Plaintiff did not join the department as a grants administrator, however; it is undisputed that such a position did not exist at the time, and, to this day, does not exist at the DRPA. ( Id. ¶¶ 65-66.) It is also undisputed by the parties that formal action by the DRPA board of commissioners would have been required to create the grants administrator position. ( Id. ¶ 63; see also McQuilkin Dep. 258:15-22 (acknowledging that the position of grants administrator did not exist and could be created only by the board).) Additionally, the DRPA was in the midst of a reorganization, which affected staffing. (Def. Ex. D-10; SMF ¶ 44; McQuilkin Dep. at 220:11-221:1.) The reorganization resulted in Plaintiff transferring from the purchasing department to the Grants Department, not as a grants administrator, but as a grants specialist at a salary of Grade 8. ( Id. ¶ 42.) The step up in salary grade resulted in a $5, 000 raise for Plaintiff, an increase of 12 percent. (Id.)

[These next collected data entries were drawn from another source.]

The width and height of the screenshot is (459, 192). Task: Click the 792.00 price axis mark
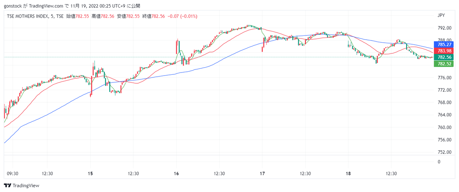coord(443,28)
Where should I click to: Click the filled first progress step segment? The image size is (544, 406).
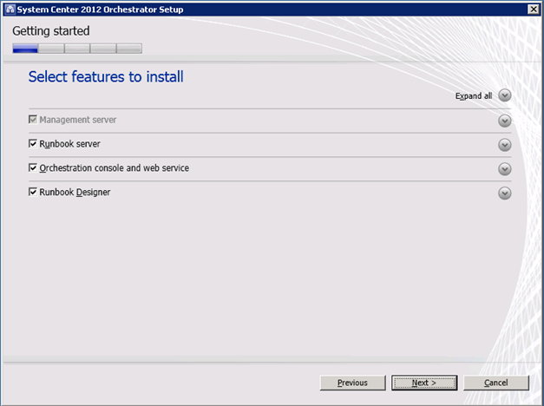[x=25, y=49]
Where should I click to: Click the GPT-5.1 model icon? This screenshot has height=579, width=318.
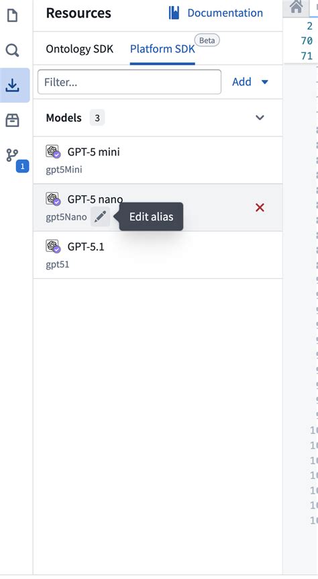click(x=53, y=246)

Still, Plaintiff asserts that Mr. Shanahan told him, and he was "led to believe, " that his new salary upon joining the department would be at Grade 10.[4] (CSF ¶ 35; McQuilkin Dep. at 240:4-8.) However, Plaintiff does not cite any portion of the record to show that Shanahan told Plaintiff that his position of grants specialist was guaranteed at a salary of Grade 10. To the contrary, Shanahan testified that the most he could do was recommend to human resources where to set Plaintiff's salary and that he had no authority to set Plaintiff's salary. (Shanahan Dep. at 26:4-27:5.) Shanahan testified he did not recall the specifics of his recommendation, but he was "pretty sure" he requested that Plaintiff be placed at Grade 10. ( Id. at 26:24-27:1.) Plaintiff testified that he understood that Shanahan did not have the final authority to set his salary and that Shanahan never offered a "guarantee" of a specific salary grade. (McQuilkin Dep. at 39:17-20, 240:4-11.) Moreover, the salaries for all "specialists" at the DRPA are set at Grade 7 or 8. (Def. Ex. D-13; e-mail from Ms. Brown stating that "At the Authority all specialist' positions are slotted at Grades 7 and 8.")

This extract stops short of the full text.